**Required task:**
Rewrite all the entries below, swapping "Viewport" for "Window" everywhere it appears and leaving the rest unchanged.

**Entries supplied:**
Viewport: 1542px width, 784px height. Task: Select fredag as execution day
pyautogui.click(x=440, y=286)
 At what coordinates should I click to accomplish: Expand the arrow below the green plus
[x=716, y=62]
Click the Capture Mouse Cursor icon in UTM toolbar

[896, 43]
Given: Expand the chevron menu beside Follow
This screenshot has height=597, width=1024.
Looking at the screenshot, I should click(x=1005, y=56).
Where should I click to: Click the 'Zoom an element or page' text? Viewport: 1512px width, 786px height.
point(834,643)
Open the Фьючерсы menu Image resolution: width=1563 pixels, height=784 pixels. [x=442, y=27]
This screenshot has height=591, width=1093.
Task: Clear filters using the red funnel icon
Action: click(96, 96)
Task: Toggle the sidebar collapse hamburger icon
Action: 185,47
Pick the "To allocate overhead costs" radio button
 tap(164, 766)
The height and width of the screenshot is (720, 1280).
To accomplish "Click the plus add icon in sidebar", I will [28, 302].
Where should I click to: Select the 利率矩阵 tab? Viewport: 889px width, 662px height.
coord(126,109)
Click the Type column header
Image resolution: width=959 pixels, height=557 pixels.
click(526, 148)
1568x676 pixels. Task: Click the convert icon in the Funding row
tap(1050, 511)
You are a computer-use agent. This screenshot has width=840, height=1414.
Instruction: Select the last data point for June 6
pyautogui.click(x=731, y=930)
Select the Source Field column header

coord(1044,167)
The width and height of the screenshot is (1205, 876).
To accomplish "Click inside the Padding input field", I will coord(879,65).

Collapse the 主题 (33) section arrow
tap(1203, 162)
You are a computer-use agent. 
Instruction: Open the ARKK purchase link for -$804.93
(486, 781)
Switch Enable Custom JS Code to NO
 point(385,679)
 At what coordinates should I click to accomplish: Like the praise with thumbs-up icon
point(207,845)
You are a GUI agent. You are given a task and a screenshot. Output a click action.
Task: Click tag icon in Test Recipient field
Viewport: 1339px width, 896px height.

**Response to this task:**
Window: 1542px width, 784px height. Task: Select fredag as execution day
pyautogui.click(x=440, y=286)
 At what coordinates should I click to accomplish: Expand the arrow below the green plus
[x=716, y=62]
Click the Capture Mouse Cursor icon in UTM toolbar

[896, 43]
Given: Expand the chevron menu beside Follow
This screenshot has height=597, width=1024.
Looking at the screenshot, I should click(x=1005, y=56).
Where should I click to: Click the 'Zoom an element or page' text? Window: 1512px width, 786px height.
point(834,643)
Open the Фьючерсы menu Image resolution: width=1563 pixels, height=784 pixels. [x=442, y=27]
This screenshot has height=591, width=1093.
Task: Clear filters using the red funnel icon
Action: click(96, 96)
Task: Toggle the sidebar collapse hamburger icon
Action: 185,47
Pick the "To allocate overhead costs" radio button
 tap(164, 766)
The height and width of the screenshot is (720, 1280).
To accomplish "Click the plus add icon in sidebar", I will [28, 302].
Where should I click to: Select the 利率矩阵 tab? Window: 889px width, 662px height.
coord(126,109)
Click the Type column header
Image resolution: width=959 pixels, height=557 pixels.
click(526, 148)
1568x676 pixels. Task: Click the convert icon in the Funding row
tap(1050, 511)
You are a computer-use agent. This screenshot has width=840, height=1414.
Instruction: Select the last data point for June 6
pyautogui.click(x=731, y=930)
Select the Source Field column header

coord(1044,167)
The width and height of the screenshot is (1205, 876).
To accomplish "Click inside the Padding input field", I will coord(879,65).

Collapse the 主题 (33) section arrow
tap(1203, 162)
You are a computer-use agent. 
Instruction: Open the ARKK purchase link for -$804.93
(486, 781)
Switch Enable Custom JS Code to NO
 point(385,679)
 At what coordinates should I click to accomplish: Like the praise with thumbs-up icon
point(207,845)
You are a GUI agent. You are given a task and a screenshot. Output a click action.
Task: Click tag icon in Test Recipient field
Window: 1339px width, 896px height.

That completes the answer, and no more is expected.